The good response and performance of the ANN trained by the 2D-dose map of 1 cm grid size in comparison to the 2D-dose predicted by the TPS with different grid sizes indicated the robustness and accuracy of the ANN in different and more stringent conditions. This phase of study increases our confidence about the performance of the trained ANN in different and stress conditions that were not shown earlier by the ANN.

The extension of our method would be to evaluate the ability of ANNs to predict the dose intensity for in vivo dosimetry in heterogeneous irradiation fields for different clinical situations. Another method to extend and evaluate the ANN ability for portal dosimetry is to use different NNs and compare their abilities for the task.
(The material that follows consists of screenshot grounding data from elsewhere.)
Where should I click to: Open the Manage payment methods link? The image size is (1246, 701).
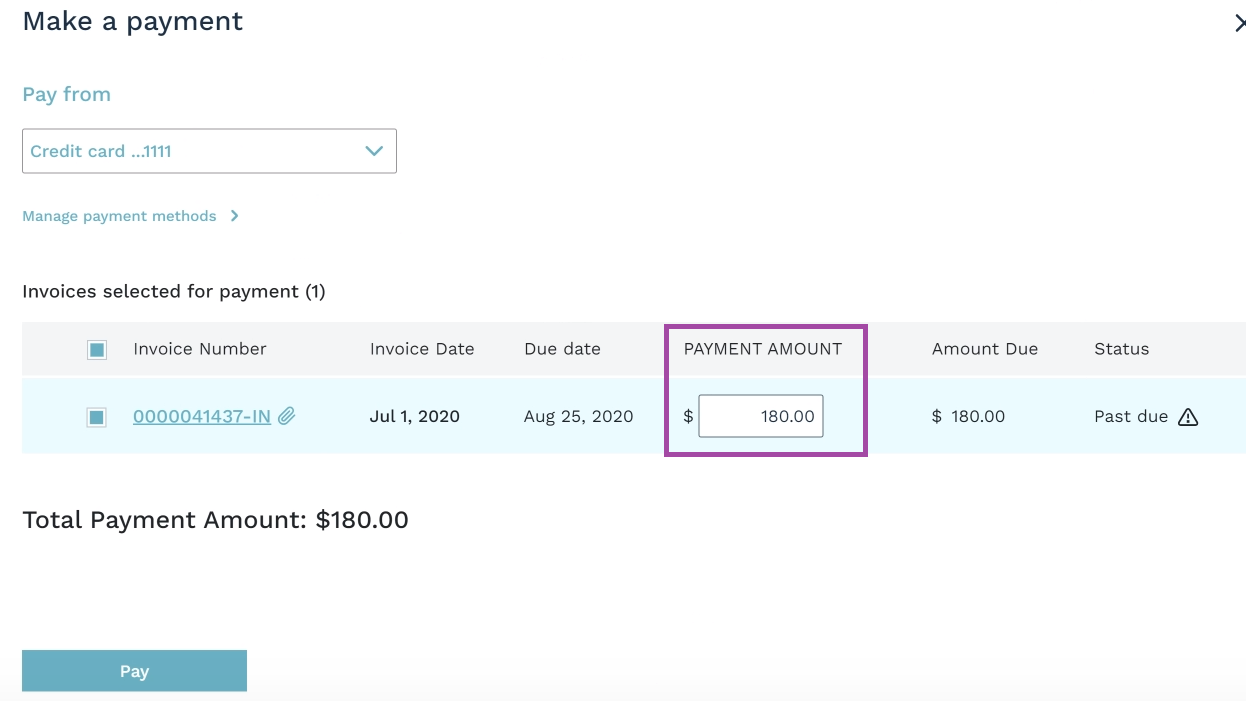[x=119, y=216]
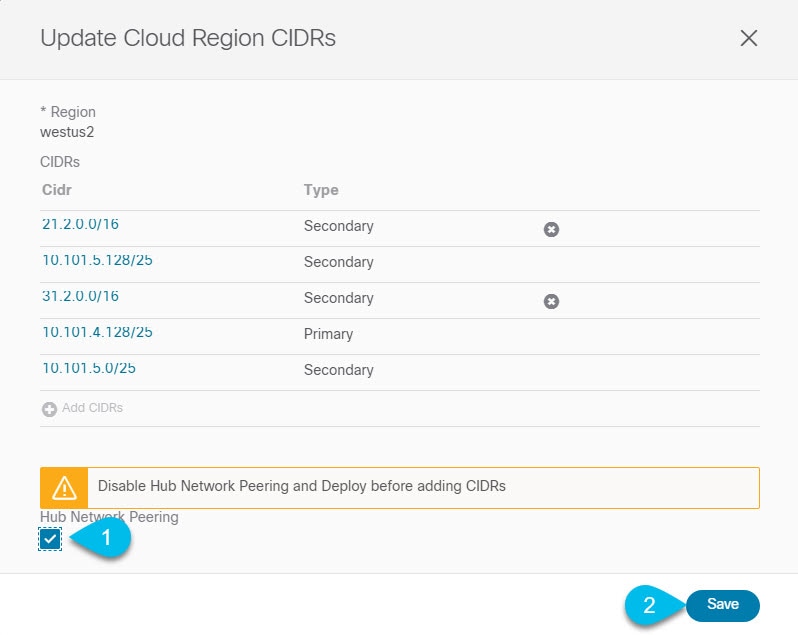This screenshot has height=635, width=798.
Task: Open the primary CIDR 10.101.4.128/25
Action: 97,332
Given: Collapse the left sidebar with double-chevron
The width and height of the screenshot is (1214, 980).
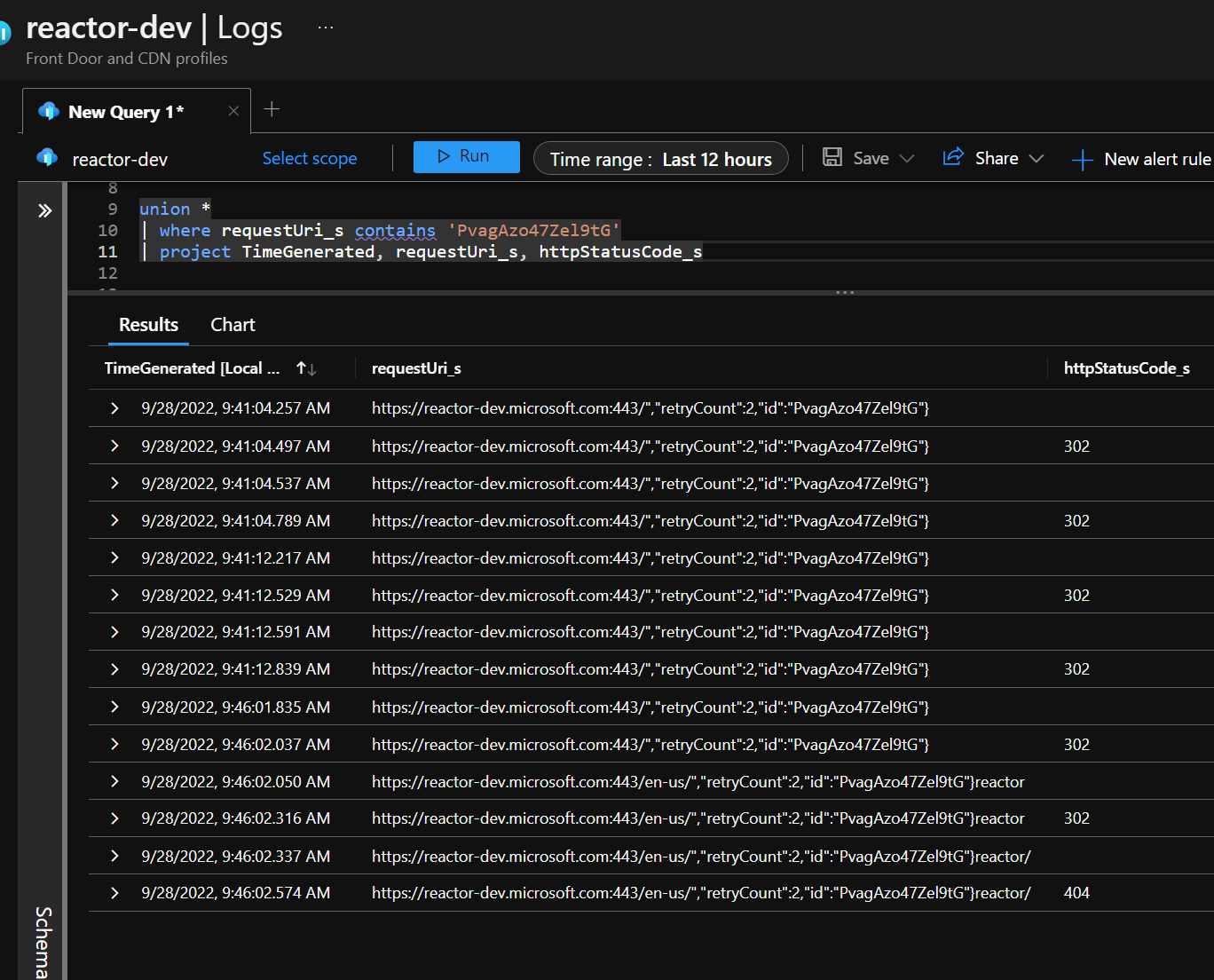Looking at the screenshot, I should 43,210.
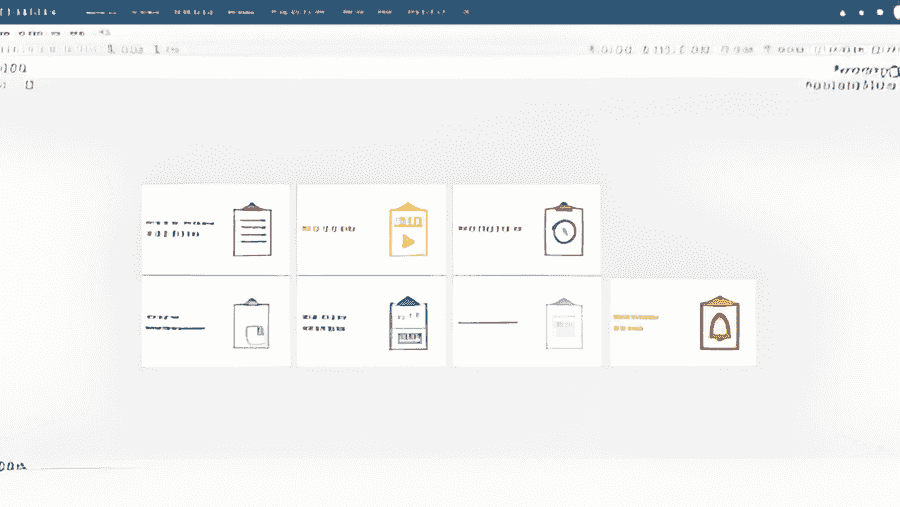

Use of ANN for rapid arc pretreatment verification by true composite dose evaluation also can be another method that can think about it.

Conclusion

The results of this study showed that ANN can be used as efficient tool for patient-specific QA based on electronic portal imaging devices for IMRT fields. Further, the results indicate that ANN have lower price and higher speed in compare other commercial methods used for pre-treatment verification of IMRT treatments based EPID.